Sunday, November 17, 2013

Technically, You CAN Go Home Again. But Holy Sh*t.

I seriously thought about burning the fucking thing to the ground. And that's healthy.

     See that? My old house. I was back in my hometown this weekend, because I needed to get away from the shit storm that is my personal life right now. I had the most awesomest time. I saw people I have not seen in decades. We had drinks. We laughed. I learned things about my friends that I did not know when we were all young together, mostly because I did not actually talk to people back then, because it was painful. Instead I was funny, and somehow I (mostly) successfully passed that off as conversation. 

     So Sunday morning I said my goodbyes, and there were hugs and exchanges of contact information and promises to keep in touch, and I decided to grab a cup of coffee and take a drive around my old hometown. Cue the Bruce Springsteen soundtrack. First up, my old high school:

It did NOT look like this when I went there.

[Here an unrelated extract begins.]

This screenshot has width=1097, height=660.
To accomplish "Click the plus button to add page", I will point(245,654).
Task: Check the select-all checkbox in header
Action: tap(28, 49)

     When I went to Conroe High School, it looked as though the state of Texas had collected a bunch of old institutional buildings, like, say, prison blocks, mashed them together, threw some linoleum down on the floor, spent a great deal of time searching for the most outrageously cheap and probably dangerous cafeteria food, and told us all to show up Monday thru Friday, from 7:30am to 2:30pm. Now it looks like the Parthenon. I didn't get to go inside to see what changes they'd made to the interior, because it was Sunday and the school was closed, and it was locked up pretty tight, and I know this because I spent several minutes looking for a way in, and apparently that whole time I wasn't thinking about what a middle-aged guy trying to get into a high school on a Sunday morning might look like to a passer-by. No police were involved. High school: check. Time to move on to the cemetery.

This is my father's gravestone. Don't make it weird. It would be weird only if I put up a pic of another guy's headstone who WASN'T my dad, but I liked his name more, or he had a pithy quote on his stone that made me giggle. That WOULD be weird.

     I don't often get back to Conroe, but every time I do I come here. It's not a sad moment. It's just a reminder that I'm above ground and he's not, because he made a choice that I will never make, because my kid is awesome and she thinks I'm awesome, and he missed out because she would have charmed the shit out of him. Cemetery: check. Last stop:

Wow. I thought it was a shit hole when I lived there.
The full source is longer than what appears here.